§ **REQUEST**
Rewrite the entries from the line containing "pixels, height=795 pixels." through the line containing "The height and width of the screenshot is (952, 1285)." as a JSON list of strings, one string per line. Leave out any blank lines.

§ **SUPPLIED INFORMATION**
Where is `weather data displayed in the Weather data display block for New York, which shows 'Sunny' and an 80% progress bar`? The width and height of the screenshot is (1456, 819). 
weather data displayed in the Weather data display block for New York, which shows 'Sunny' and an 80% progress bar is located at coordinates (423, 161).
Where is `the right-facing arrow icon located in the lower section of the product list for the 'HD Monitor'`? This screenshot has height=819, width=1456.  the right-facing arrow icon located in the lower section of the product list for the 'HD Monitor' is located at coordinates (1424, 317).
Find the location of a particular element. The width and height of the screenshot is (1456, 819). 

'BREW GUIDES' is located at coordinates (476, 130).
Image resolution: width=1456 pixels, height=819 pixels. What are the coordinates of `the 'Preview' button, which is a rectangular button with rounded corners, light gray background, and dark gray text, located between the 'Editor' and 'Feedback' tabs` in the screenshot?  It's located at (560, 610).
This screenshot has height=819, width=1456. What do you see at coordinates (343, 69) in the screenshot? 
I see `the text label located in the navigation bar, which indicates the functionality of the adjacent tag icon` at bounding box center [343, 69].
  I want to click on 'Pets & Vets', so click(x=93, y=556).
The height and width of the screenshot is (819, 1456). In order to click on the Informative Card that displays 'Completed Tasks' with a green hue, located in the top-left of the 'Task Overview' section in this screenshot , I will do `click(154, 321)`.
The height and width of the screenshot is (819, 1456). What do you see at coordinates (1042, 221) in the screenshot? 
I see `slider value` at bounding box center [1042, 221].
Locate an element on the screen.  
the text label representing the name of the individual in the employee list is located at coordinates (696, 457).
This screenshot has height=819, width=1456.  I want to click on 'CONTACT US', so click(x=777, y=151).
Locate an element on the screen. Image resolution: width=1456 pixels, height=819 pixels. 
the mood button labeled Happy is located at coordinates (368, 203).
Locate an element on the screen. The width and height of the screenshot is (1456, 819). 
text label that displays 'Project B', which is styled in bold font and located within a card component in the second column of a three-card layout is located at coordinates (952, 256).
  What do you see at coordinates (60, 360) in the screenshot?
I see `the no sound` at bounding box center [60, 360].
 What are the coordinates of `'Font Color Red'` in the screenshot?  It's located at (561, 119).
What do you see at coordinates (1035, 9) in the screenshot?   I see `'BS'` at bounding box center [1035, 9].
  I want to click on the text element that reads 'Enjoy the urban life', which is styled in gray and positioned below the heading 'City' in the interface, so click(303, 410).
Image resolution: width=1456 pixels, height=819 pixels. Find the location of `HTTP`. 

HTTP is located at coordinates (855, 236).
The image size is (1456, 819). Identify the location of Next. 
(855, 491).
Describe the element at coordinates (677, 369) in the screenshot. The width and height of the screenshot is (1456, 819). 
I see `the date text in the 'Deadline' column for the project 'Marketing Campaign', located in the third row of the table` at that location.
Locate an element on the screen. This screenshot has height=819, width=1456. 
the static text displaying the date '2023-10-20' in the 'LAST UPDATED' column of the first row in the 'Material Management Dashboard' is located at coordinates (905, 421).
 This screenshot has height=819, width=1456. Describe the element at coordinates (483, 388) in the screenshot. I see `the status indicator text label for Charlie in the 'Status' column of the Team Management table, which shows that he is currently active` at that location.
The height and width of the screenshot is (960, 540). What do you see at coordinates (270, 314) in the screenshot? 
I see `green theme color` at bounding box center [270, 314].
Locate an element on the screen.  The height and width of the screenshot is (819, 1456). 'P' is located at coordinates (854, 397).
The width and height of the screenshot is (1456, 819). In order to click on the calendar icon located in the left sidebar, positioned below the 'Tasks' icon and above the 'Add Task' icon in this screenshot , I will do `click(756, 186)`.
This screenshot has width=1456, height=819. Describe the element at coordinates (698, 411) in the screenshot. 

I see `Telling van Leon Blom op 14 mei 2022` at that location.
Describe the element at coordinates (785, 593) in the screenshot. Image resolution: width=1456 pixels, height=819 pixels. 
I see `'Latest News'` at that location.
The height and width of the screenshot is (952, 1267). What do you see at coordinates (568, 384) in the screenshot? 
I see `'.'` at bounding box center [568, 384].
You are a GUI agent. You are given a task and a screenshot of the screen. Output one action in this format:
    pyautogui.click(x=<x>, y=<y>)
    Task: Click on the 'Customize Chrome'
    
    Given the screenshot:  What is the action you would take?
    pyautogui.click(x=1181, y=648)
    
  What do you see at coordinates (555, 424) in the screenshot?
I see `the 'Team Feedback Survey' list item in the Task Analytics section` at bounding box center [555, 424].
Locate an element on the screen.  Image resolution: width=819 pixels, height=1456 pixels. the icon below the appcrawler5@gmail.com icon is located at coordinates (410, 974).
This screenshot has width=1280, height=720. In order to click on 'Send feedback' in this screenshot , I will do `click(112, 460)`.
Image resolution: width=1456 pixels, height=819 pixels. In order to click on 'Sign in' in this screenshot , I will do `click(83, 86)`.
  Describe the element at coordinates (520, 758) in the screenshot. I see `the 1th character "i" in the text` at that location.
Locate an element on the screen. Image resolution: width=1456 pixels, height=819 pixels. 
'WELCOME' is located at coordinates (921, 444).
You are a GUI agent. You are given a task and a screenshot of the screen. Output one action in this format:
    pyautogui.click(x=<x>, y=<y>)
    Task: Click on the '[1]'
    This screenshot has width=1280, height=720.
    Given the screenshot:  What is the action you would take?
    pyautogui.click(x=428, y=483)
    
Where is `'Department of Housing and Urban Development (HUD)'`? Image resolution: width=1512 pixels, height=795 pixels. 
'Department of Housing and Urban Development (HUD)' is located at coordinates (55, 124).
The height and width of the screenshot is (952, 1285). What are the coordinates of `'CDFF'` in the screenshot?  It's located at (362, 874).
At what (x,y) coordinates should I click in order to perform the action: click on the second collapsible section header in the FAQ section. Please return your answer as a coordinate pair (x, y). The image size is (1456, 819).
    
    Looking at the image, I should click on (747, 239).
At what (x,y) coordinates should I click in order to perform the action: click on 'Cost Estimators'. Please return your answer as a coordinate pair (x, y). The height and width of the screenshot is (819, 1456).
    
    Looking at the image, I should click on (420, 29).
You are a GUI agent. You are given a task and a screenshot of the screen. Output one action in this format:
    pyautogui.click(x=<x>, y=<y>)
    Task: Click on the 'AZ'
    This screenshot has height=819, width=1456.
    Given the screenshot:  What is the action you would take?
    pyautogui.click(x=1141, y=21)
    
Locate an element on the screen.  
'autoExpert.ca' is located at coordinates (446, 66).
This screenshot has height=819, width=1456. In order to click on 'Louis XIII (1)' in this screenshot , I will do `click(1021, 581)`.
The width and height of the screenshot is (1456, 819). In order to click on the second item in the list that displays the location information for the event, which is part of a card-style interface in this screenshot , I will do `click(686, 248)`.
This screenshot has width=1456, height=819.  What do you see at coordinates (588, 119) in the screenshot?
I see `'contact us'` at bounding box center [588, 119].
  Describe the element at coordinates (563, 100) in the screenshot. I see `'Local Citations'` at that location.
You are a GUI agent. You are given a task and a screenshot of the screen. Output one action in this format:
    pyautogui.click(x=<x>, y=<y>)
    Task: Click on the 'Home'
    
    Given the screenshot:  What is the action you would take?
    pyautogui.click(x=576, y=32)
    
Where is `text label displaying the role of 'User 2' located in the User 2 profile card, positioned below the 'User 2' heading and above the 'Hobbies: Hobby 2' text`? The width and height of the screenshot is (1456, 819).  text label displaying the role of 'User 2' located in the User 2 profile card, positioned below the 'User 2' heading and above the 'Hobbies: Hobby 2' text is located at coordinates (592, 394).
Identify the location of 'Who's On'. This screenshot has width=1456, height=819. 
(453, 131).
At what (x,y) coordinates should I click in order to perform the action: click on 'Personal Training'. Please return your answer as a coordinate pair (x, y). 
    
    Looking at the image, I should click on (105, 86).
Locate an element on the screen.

§ **TASK OUTPUT**
[
  "Where is `'Department of Housing and Urban Development (HUD)'`? Image resolution: width=1512 pixels, height=795 pixels. ",
  "'Department of Housing and Urban Development (HUD)' is located at coordinates (55, 124).",
  "The height and width of the screenshot is (952, 1285). What are the coordinates of `'CDFF'` in the screenshot?  It's located at (362, 874)."
]